Otherwise, without the evidence of triple foot support, the horse is actually trotting with little suspension as it digs into the ground to propel himself forward.  It begins to look like a march at faster speeds, just as you see the Lusitano doing in the video when he is at liberty and moving forward in the fast trot along the fence line.  


Why is all this important?  Because we have people who mistake this “march” as a gaited type of movement.  Simply put, a march is a trot that has a mechanical look to it when held steady in a fast pace (for those unfamiliar with horse language, when you hear a horseman use the word pace, he is most often referring to the speed of the horse and is not referring to a horse that is pacing).  So, now do you understand?  A march is not a marcha.

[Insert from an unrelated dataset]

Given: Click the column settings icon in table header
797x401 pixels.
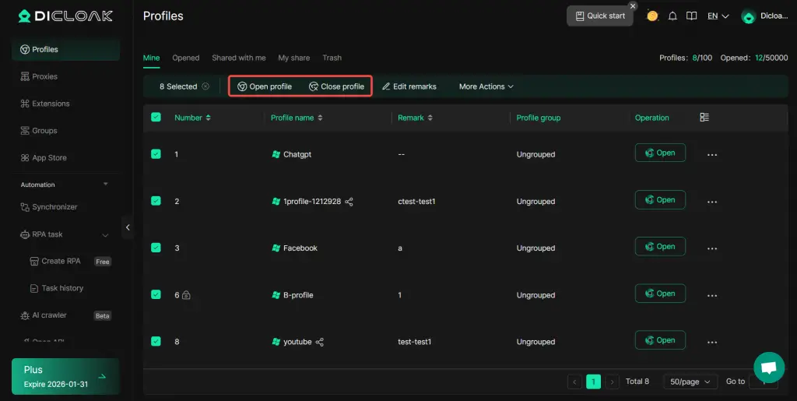Looking at the screenshot, I should pyautogui.click(x=704, y=118).
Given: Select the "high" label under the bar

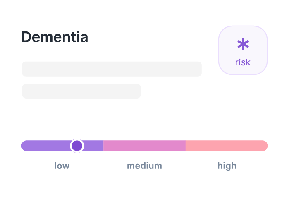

Now that we have an understanding of the difference between the two terms, there seems to be a trend occurring in the USA with regard to the march.  We have breeders who are breeding toward a march (trot) because they are consistently breeding batida gaited Marchadors with the like.  When this happens, over time, the offspring will end up with a trot.  In my opinion, when there is no triple foot support and the Marchador doesn’t gait, you end up with a horse that is a watered down Iberian breed.  If you want a horse of this nature, it would be better to cross some type of a mare with a Lusitano stallion so that you have more options for showing with the Lusitano circuits.


Regardless, sure as the world turns, so will the breeders.  My only hope is that we do not breed out the natural gaiting ability of the Mangalarga Marchador as it has happened with other gaited breeds.